A Meta corrigiu uma falha técnica que, alegadamente, permitia que terceiros dessem início ao envio massivo de emails de reposição de palavra‑passe, provocando confusão entre os utilizadores do Instagram. Essa situação levou a Malwarebytes comunicar um alerta para a circulação online de dados pertencentes a 17,5 milhões de contas. No entanto, a Meta insiste que não houve qualquer intrusão na sua infraestrutura.
O aviso da Malwarebytes gerou rapidamente alguma inquietação, sobretudo depois de um ficheiro com mais de 17 milhões de perfis ter começado a ser partilhado em vários fóruns obscuros. Esse pacote de informações inclui, alegadamente, nomes, números de telefone, endereços, emails e nomes de utilizador. O autor da partilha desta informação garante ter explorado uma vulnerabilidade da API em 2024, mas a Meta nega conhecer qualquer falha desse tipo, seja em 2024 ou no ano passado.
A rede social tentou, por isso, acalmar os utilizadores e assegura que este incidente se limitou apenas ao envio indevido de emails de redefinição da palavra-passe. A empresa informou ainda que não houve acesso indevido aos seus servidores e que as contas permanecem seguras, pedindo aos utilizadores que ignorem as mensagens recebidas.

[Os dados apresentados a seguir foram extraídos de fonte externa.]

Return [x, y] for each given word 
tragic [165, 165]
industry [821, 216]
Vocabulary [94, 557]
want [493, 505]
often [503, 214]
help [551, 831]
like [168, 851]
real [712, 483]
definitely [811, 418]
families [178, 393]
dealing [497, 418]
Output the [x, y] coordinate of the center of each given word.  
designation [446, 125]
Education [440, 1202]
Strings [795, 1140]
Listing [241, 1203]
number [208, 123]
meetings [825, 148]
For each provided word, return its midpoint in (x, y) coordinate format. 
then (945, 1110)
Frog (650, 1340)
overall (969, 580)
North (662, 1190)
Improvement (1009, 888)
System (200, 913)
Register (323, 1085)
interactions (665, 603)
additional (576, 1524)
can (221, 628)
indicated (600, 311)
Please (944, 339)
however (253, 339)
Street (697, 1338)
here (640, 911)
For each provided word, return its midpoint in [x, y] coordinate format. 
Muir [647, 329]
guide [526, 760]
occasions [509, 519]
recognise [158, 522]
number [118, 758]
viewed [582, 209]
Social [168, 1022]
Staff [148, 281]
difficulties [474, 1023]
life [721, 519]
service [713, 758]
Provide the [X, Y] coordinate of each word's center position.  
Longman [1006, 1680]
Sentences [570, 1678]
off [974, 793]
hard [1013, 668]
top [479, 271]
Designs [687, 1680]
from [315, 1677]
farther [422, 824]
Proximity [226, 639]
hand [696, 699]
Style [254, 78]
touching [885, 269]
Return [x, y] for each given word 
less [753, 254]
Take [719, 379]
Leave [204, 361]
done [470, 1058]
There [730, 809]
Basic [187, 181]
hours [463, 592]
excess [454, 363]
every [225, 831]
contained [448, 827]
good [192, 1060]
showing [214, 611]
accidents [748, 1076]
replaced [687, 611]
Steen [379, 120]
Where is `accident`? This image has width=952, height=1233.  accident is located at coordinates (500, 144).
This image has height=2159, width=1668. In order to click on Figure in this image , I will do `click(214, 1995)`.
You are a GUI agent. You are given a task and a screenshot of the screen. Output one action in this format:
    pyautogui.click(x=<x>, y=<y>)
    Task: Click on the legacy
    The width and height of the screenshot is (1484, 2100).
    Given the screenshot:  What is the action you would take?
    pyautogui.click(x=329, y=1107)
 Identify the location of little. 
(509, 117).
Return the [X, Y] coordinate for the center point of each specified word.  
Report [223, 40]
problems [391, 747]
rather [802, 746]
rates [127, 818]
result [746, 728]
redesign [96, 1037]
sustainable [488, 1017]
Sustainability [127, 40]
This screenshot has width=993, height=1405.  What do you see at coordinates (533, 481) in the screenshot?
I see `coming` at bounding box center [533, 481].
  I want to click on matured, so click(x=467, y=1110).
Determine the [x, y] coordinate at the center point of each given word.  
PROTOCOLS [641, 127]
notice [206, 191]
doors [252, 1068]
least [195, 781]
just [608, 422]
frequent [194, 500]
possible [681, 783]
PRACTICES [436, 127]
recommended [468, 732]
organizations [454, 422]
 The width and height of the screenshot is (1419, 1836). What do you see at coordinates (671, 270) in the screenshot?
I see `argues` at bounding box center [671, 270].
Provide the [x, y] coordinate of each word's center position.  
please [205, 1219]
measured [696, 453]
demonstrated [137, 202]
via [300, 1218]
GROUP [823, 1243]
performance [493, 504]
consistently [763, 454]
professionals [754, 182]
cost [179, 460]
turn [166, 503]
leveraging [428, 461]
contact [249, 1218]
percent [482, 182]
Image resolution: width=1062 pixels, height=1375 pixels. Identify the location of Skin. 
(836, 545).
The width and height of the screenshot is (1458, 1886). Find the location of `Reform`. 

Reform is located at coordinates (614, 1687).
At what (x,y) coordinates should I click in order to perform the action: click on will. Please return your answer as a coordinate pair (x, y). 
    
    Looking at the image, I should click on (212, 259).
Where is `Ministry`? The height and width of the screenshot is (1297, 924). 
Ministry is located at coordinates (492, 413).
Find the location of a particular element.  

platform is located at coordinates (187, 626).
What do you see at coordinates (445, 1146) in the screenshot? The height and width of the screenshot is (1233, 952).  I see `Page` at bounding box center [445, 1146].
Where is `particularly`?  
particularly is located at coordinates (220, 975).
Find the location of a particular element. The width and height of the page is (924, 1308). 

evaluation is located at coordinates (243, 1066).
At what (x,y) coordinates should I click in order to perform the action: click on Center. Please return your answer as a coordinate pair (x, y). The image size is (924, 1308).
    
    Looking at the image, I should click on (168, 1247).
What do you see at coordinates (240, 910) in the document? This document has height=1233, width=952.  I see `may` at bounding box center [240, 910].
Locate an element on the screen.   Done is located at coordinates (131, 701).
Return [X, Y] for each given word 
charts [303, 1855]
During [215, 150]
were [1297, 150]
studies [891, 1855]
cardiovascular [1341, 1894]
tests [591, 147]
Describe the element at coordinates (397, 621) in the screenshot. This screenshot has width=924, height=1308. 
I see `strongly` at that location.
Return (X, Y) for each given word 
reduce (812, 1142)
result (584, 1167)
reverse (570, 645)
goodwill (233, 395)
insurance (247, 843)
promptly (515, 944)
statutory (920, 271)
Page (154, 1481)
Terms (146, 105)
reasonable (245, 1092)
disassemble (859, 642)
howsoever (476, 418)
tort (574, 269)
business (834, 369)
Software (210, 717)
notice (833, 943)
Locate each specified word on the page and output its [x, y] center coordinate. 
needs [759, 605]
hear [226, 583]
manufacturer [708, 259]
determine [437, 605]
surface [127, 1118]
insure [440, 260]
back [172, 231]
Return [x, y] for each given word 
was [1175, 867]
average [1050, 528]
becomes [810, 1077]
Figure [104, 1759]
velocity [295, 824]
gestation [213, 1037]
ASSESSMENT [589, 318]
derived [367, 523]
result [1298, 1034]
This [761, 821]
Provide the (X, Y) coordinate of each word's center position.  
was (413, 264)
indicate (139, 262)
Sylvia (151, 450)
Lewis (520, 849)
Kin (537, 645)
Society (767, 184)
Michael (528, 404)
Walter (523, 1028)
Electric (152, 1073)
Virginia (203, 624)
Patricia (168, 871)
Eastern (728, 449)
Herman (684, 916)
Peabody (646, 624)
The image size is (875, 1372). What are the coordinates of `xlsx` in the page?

Alguns especialistas em ciber-segurança que já analisaram o ficheiro acreditam que se trata de uma compilação de dados recolhidos ao longo de vários anos, possivelmente combinados com fugas antigas, como a de 2017, que expôs 6 milhões de contas. E até agora, ainda não surgiu qualquer prova que relacione o ficheiro com uma vulnerabilidade recente nos sistemas do Instagram. A inexistência de indícios de uma nova violação reforça a hipótese de que o ficheiro resulta de diversas fontes e não de um ataque direto aos servidores da Meta. Para além disso, esta distinção é relevante porque indica que as defesas internas da plataforma não foram ultrapassadas.